NEW YORK – Indica Labs announced Wednesday that its Halo AP Dx digital pathology platform has received 510(k) clearance from the US Food and Drug Administration. 

Under the clearance, the Halo platform can be used with the Hamamatsu NanoZoomer S360MD Slide scanner for in vitro diagnostic use. Indica Labs said in a statement that it will continue to offer its Halo AP platform for research-use-only applications and its Halo AP Dx platform for primary diagnosis in the US. Both platforms offer a suite of diagnostic tools and features for image evaluation, management, and collaboration, the company said. 
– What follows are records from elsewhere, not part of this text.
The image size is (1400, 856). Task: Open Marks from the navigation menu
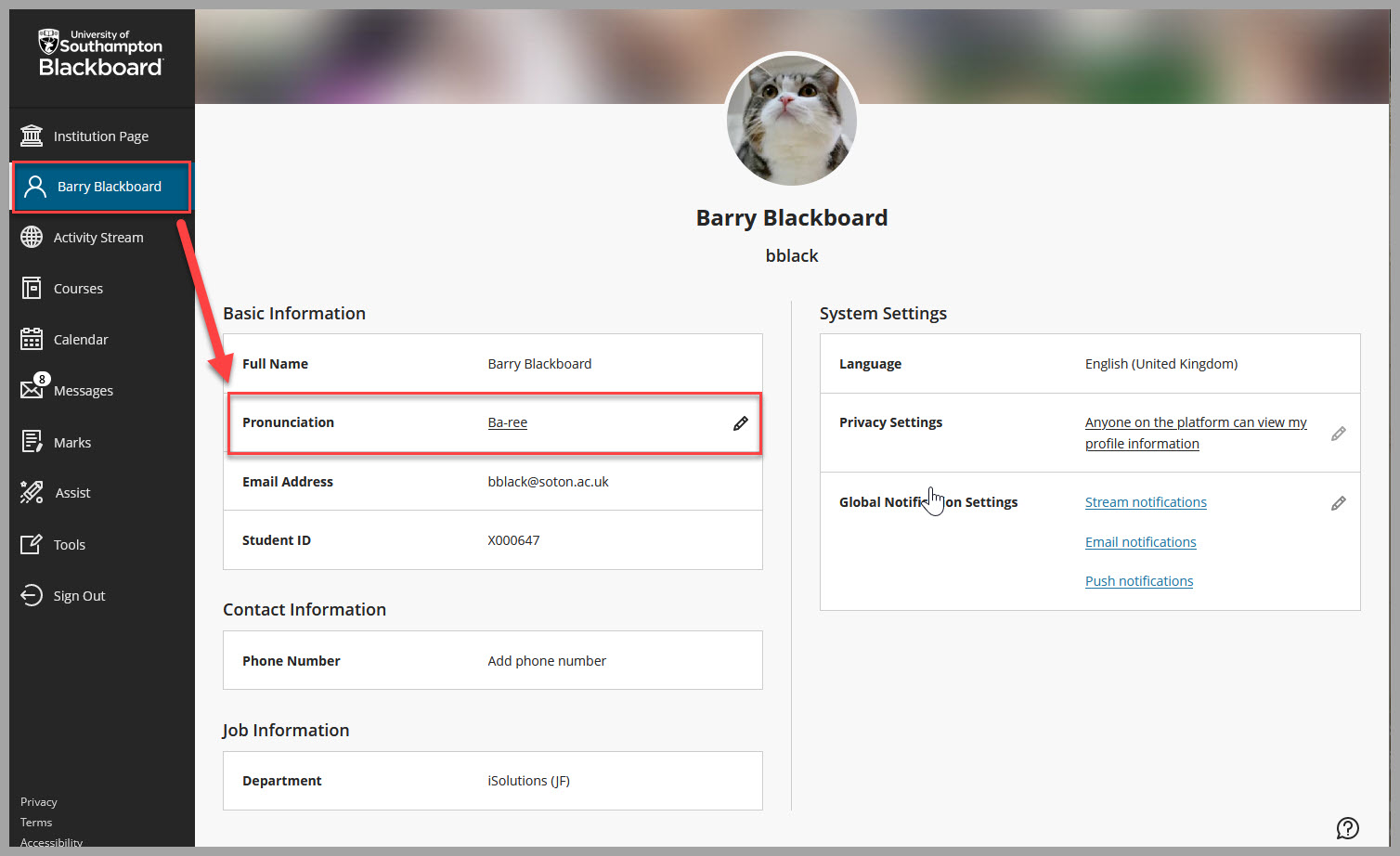click(x=72, y=443)
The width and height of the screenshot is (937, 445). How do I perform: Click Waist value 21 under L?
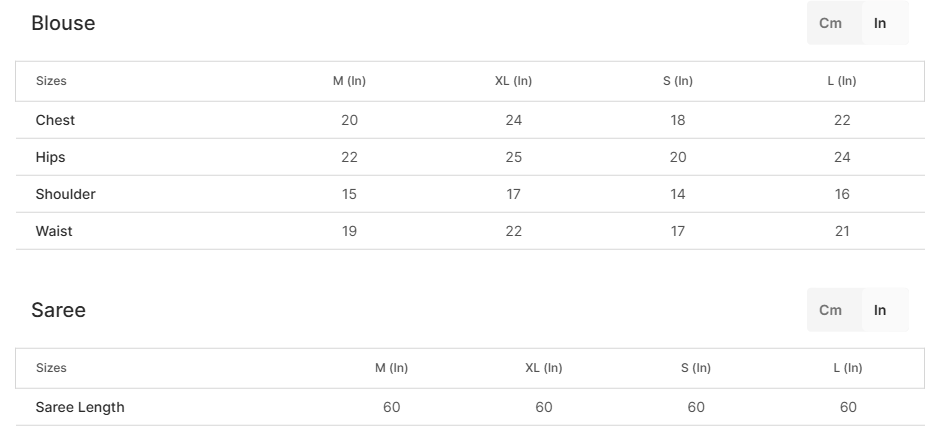pos(841,231)
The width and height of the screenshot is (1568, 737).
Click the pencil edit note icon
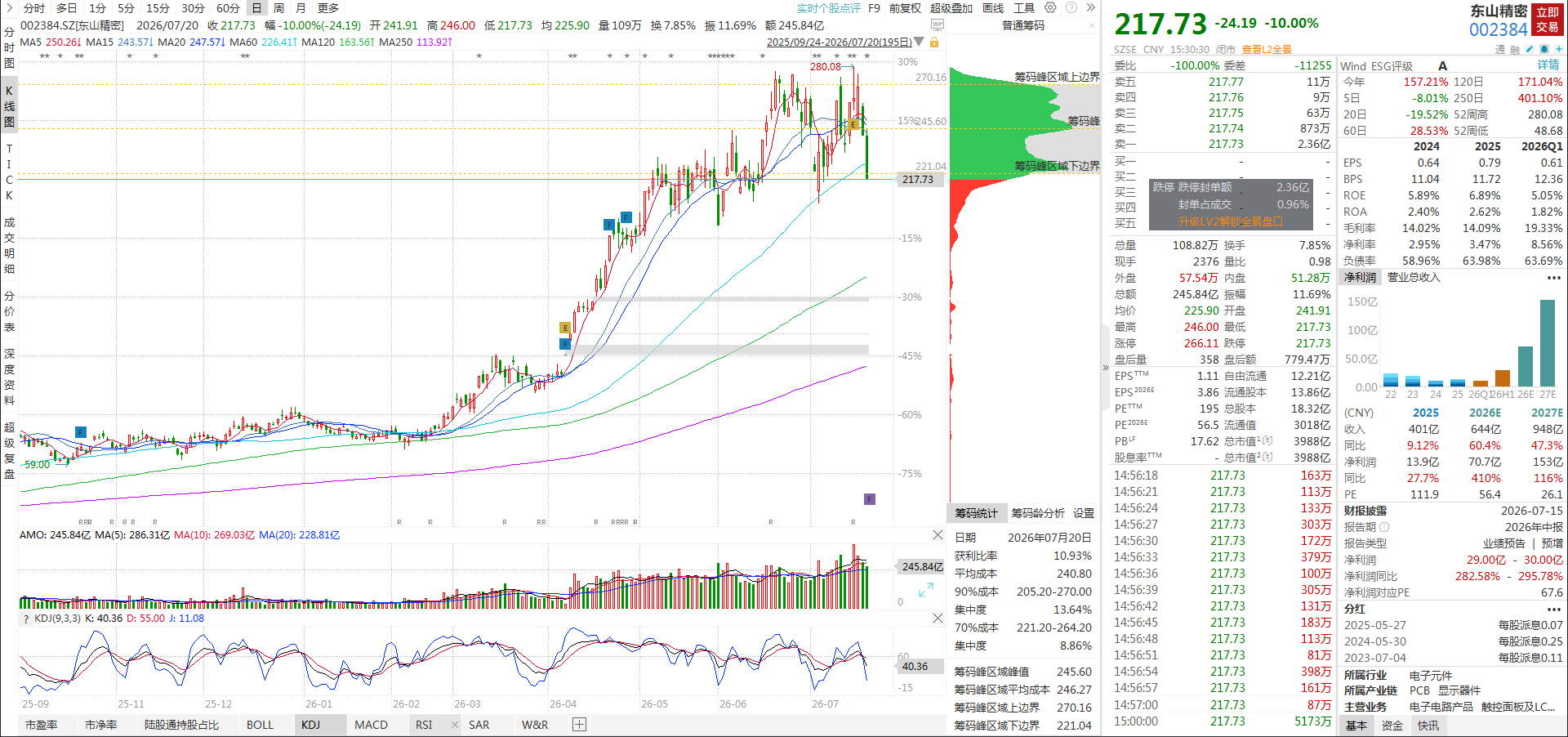coord(1530,49)

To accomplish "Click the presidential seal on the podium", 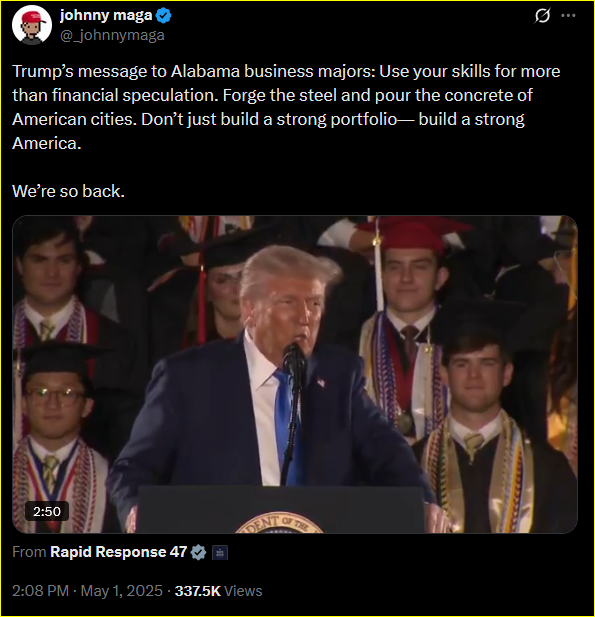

Users of the Halo AP Dx platform can incorporate it into their existing laboratory workflows and create a custom-built environment for digital pathology and for a variety of pathologic specialties, the Albuquerque, New Mexico-based firm added. It can also be deployed in both cloud-based and on-premises environments and enables both remote work and remote consultations. 

"Indica Labs is dedicated to improving patient care by providing an ideal environment for the practice of pathology that supports both current and future technologies, ensuring pathologists have the best tools available at their fingertips and are prepared for whatever the future of digital pathology holds," Indica Founder and CEO Steven Hashagen said in a statement. 

Halo AP has CE-IVDR marking for diagnostic use in Europe, the UK, and Switzerland, the company noted.